Now a small glimmer of hope has emerged from last week's intensive, American-led focus on the conflict in the United Nations Security Council. After a week of discussions that included all six heads of state currently involved in the conflict, the Clinton administration announced that it will back Secretary General Kofi Annan's proposal for a peacekeeping operation that would include about 5,000 troops in support of 500 cease-fire monitors. No American troops would be involved. The force would be made up mostly of Africans, paid for by U.N. members. It is expected to cost $280 million for the current fiscal year, and the United States would be asked to contribute roughly one-fourth.
There is reason to be wary of another potentially dangerous U.N. peacekeeping operation in one of the world's most intractable war zones. But this proposal reflects a growing consensus by the combatants themselves that it is in their own interest to abide by a peace agreement they signed last July. If an environment safe enough for peacekeepers can be established, the plan deserves support.
As it stands now, Congo is split roughly in two. The government of Laurent Kabila, the erratic warlord who toppled the longtime dictator Mobutu Sese Seko in 1997, controls the south and west. He is backed by the armed forces of Angola, Namibia and Zimbabwe. Most of eastern Congo is controlled by three fractious rebel groups backed by Rwanda and Uganda. These groups have minimal popular support. Indeed, some of the worst fighting today is occurring not between state armies and rebel forces, but between indigenous ethnic militias and the rebel factions that they regard as occupying armies serving outside predators. Hit-and-run ambushes, retaliatory massacres, scorched-earth raids on villages and widespread rape are taking place in remote regions of eastern Congo.

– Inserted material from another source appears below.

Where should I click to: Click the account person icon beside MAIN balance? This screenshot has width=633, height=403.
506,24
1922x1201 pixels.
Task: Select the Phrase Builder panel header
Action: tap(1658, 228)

The peace accord signed by all the key actors in Lusaka, Zambia, last July was intended to lead to an immediate cease-fire and a "national dialogue" among both armed and unarmed groups on the country's future. All sides continue to violate the accord, but large parts of Congo -- a country the size of the United States east of the Mississippi -- are substantially at peace. The proposed U.N. force would not -- and should not -- interpose itself between active combatants. Rather, it would provide security in relatively stable zones, which would
allow monitors to document violations of the accord there. The aim is to reduce security fears on all sides and build confidence that will enable the parties themselves to expand peaceful areas and address the more intractable issues.
Chief among them is the problem of how to neutralize the ethnic Hutu militias that found sanctuary in eastern Congo after participating in Rwanda's genocide in 1994 and have since staged murderous raids into Rwanda and Uganda. The Lusaka accord calls for disarming these groups, but it still is not clear how this will be accomplished. The proposed U.N. force will have a mandate to protect its own troops and civilians, but not to coercively disarm combatants.
The experiences of Somalia, Rwanda and Bosnia have shown the disastrous potential of poorly conceived, ill-defined operations that lack the military or financial means to do the job. But there have been successful U.N. operations in Africa. The U.N. presided over Namibia's transition to independence and monitored elections that brought an end to a terrible war in Mozambique. If a modest commitment of African troops to shore up a shaky cease-fire in Congo reinforces the political will of the contending parties to move forward with their own peace agreement, something positive may be achieved, not just for Congo but for all of Africa.